沈橝眯了一下眼睛,他脱下大衣,解开了衣袖上的扣子。
“先生!你听到我说话了吗?”姜越见他一直不理他,抢在他坐下之前,一屁股坐在了他经常坐的沙发上,抱着腿仰着头看他。
沈橝那双漆黑的眸子对准他的脸,带着明显的压迫感。
“你说自由?”沈橝弯下腰,白皙修长的手指动了动,往姜越这边伸了过来。
姜越下意识地躲了一下,沈橝的手指落在了他不整齐的衣领上 ,靠近的时候姜越闻到了他身上淡淡的冷香,很符合沈橝这个人的味道。
他垂着眼帘,指尖摸着姜越的衣扣帮他扣好,整理着他歪歪的领口,嘴巴里说出带着冷意的话语:“我是给了你什么错觉,让你觉得你有自由?”
怎么回事?
今天的沈橝跟平常不一样。
是他戳到雷点了?
还是他不耐烦了?
他做了什么让沈橝不开心的事了?
分寸没掌握好过火了?————可这些话都是为了之后做的铺垫,好歹给他说完的机会啊!
姜越心中猜着,身子往后缩了缩,脸上的表情有些害怕。
“你生气了吗?先生?”他轻轻拽了拽沈橝的衣角,惴惴不安地问道。
沈橝不带情绪的看了他一会儿,五指微张松开了他的衣领。
“我没有生气。”他坐到了姜越的床上,“你身体还没好,外边冷不要出去乱逛,万一路滑……”他摘下床柜旁高雪轮的花朵放在手中把玩。“头啊,身体啊,又碰到哪里,万一发现的不及时,你真的死了可怎么办啊,不是每回人都会准时的找过去,也不会每回都有人发现你,你说是不是?”
姜越心跳快了两拍,沈橝太尖锐了!
“还是说——你想死一下呢?姜越?”沈橝转着手中的花,终是在今日说出了之前一直想说的话。他轻声问着,等待着姜越的回答。
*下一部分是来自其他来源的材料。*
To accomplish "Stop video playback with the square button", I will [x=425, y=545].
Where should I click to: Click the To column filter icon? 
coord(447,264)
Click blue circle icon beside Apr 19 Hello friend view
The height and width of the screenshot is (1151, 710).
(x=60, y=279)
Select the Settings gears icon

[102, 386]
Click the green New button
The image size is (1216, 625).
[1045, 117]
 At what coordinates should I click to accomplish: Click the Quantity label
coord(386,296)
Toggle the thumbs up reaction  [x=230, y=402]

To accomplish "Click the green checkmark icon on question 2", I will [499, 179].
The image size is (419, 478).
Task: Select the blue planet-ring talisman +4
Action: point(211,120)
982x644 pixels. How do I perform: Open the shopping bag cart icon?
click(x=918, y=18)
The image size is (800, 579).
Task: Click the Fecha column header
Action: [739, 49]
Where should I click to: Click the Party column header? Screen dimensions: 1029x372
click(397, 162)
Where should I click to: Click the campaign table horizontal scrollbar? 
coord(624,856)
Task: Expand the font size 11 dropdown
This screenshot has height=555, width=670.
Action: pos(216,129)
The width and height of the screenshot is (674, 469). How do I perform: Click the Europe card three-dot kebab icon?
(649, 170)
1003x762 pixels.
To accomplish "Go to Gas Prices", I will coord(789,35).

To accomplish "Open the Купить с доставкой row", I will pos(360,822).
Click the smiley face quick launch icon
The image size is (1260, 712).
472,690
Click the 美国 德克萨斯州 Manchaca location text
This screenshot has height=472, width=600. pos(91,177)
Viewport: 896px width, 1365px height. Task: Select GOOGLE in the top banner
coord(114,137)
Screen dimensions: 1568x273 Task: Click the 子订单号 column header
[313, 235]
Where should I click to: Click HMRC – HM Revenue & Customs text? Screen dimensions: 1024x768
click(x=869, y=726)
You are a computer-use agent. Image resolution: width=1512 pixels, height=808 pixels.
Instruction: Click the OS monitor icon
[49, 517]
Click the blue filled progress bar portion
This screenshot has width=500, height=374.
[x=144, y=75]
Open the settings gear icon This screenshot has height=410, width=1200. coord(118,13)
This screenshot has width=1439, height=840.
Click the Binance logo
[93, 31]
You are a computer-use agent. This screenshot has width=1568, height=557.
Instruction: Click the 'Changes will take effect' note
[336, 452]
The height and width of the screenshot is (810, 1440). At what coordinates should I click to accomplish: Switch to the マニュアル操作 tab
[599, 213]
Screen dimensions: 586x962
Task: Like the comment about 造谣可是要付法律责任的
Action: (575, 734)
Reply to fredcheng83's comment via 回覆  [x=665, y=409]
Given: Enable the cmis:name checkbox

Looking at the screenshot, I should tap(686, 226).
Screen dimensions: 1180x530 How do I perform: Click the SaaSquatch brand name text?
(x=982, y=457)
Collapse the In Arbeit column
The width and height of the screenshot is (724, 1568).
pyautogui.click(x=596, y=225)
“先生这是说什么呢?”姜越瞪着眼睛似乎很奇怪沈橝的话,“好好的,谁不想活,我怎么可能会想死。再说了,我哪会那么不小心!”
“不会吗?”沈橝点了点头,“好,我记住了,你也最好给我记住自己说过的话。还有,自己出去是不被允许的,知道了吗?”
姜越老实答应了:“知道了。——不过先生。”
“嗯?”
“我能跟你提个小小的要求吗?”他伸出手指,比着小手指的指甲,“行吗?”他怕被拒绝,无法说出要求,自己说完这句立刻赶在沈橝开口之前道:“先生你能不能多来看看我?”
沈橝手上的动作停了下来,他没想到姜越会这么说,一时不知道怎么回答。
姜越小心翼翼地说:“我从醒来到现在陪伴着的只有先生和吴毅,你们来了,我就有人陪了,房间里有一个人陪我说着话,不管说什么,都比电视里单调的声音来得好听多了。”他说完这些话,从沙发上离开来到沈橝的面前,蹲在他的腿旁仰起头,认真严肃地说:“你别生气了。我不是想玩雪,也不是想出去乱跑出去惹你生气,我只是……无聊的一个人在这个房间里待不下去。这里这么大,白天的时间又太过漫长,长的我觉得很空荡。”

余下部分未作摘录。